Metadata-Version: 2.4
Name: inspect-test-utils
Version: 1.1.1
Summary: Simple models and tasks for integration testing
Project-URL: Repository, https://github.com/METR/inspect-test-utils
Project-URL: Issues, https://github.com/METR/inspect-test-utils/issues
Author-email: METR <rasmus.faber-espensen@metr.org>
License-Expression: MIT
License-File: LICENSE
Classifier: Development Status :: 4 - Beta
Classifier: License :: OSI Approved :: MIT License
Classifier: Operating System :: OS Independent
Classifier: Programming Language :: Python :: 3
Classifier: Programming Language :: Python :: 3.10
Classifier: Programming Language :: Python :: 3.11
Classifier: Programming Language :: Python :: 3.12
Classifier: Programming Language :: Python :: 3.13
Requires-Python: >=3.10
Requires-Dist: inspect-ai
Requires-Dist: inspect-scout
Requires-Dist: pytest>=8.0
Provides-Extra: dev
Requires-Dist: basedpyright; extra == 'dev'
Requires-Dist: pytest; extra == 'dev'
Requires-Dist: pytest-asyncio; extra == 'dev'
Requires-Dist: pytest-mock; extra == 'dev'
Requires-Dist: ruff; extra == 'dev'
Requires-Dist: types-aiofiles; extra == 'dev'
Requires-Dist: types-pyyaml; extra == 'dev'
Requires-Dist: types-requests; extra == 'dev'
Description-Content-Type: text/markdown

inspect-test-utils

A small collection of tasks, scorers, and a simple model for use with the Inspect AI framework. It is designed to support integration/acceptance tests, demos, and reproductions by providing:
- Ready-made Tasks that exercise common evaluation patterns (simple generation, numeric closeness, failure injection, and sandbox configuration).
- Scorers for deterministic or parameterized scoring (including hardcoded outputs and a logarithmic closeness score).
- A hardcoded ModelAPI implementation that can deterministically emit tool calls and/or final answers, useful for testing tool-calling flows without hitting external APIs.

Passing arguments
Most tasks and the hardcoded model accept parameters. With the Inspect CLI you can pass them via --task-arg and --model-arg repeatedly:
- Example: make the task generate 3 samples and set a numeric target for guessing:
  inspect eval inspect_test_utils/guess_number \
    --task-arg sample_count=3 \
    --task-arg target=42.7 \
    --model hardcoded --model-arg answer=42.6

What’s included
- Tasks (inspect_test_utils.tasks)
  - say_hello(sample_count=1): Simple task; expects a response that includes "hello".
  - guess_number(sample_count=1, target="42.7"): Uses a logarithmic closeness scorer for numeric answers.
  - hardcoded_score(sample_count=10, hardcoded_score=None, hardcoded_score_by_sample_id_and_epoch=None): Scores are injected from parameters; useful for testing aggregations and edge cases (including NaN).
  - sometimes_fails_setup(sample_count=10, fail_setup_on_epochs=None, failure_rate=0.2): Randomly raises during setup via a failing solver; useful to test retry/resume behavior.
  - sometimes_fails_scoring(sample_count=10, fail_score_on_epochs=None, failure_rate=0.2): Randomly raises during scoring; useful to test scorer error handling.
  - configurable_sandbox(sample_count=1, cpu=0.5, memory="2G", storage="2G", gpu=None, gpu_model=None, allow_internet=False): A task with runtime configurable sandbox. 

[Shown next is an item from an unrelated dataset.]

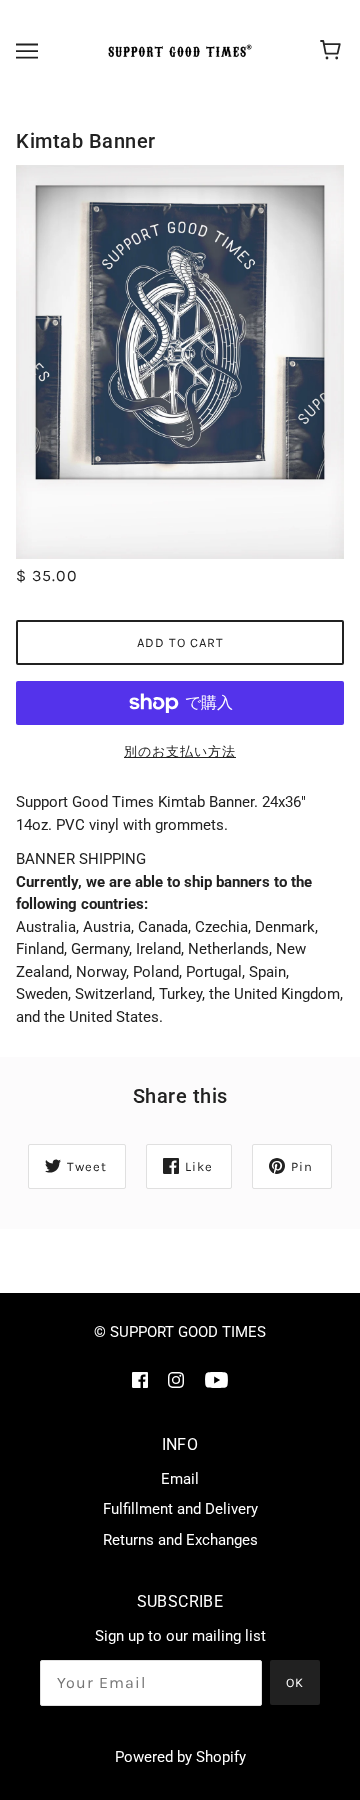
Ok (295, 1682)
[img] (140, 1379)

- Scorers (inspect_test_utils.scorers)
  - failing_scorer(fail_on_epochs=None, failure_rate=0.2): Raises errors at a controlled rate for selected epochs.
  - closeness_log(): Scores 1.0 for exact equality, otherwise 1/(1+log1p(relative_error)) for numeric strings.
  - hardcoded_scorer(hardcoded_score=None, hardcoded_score_by_sample_id_and_epoch=None): Returns pre-specified Score objects or looks them up by sample id and epoch.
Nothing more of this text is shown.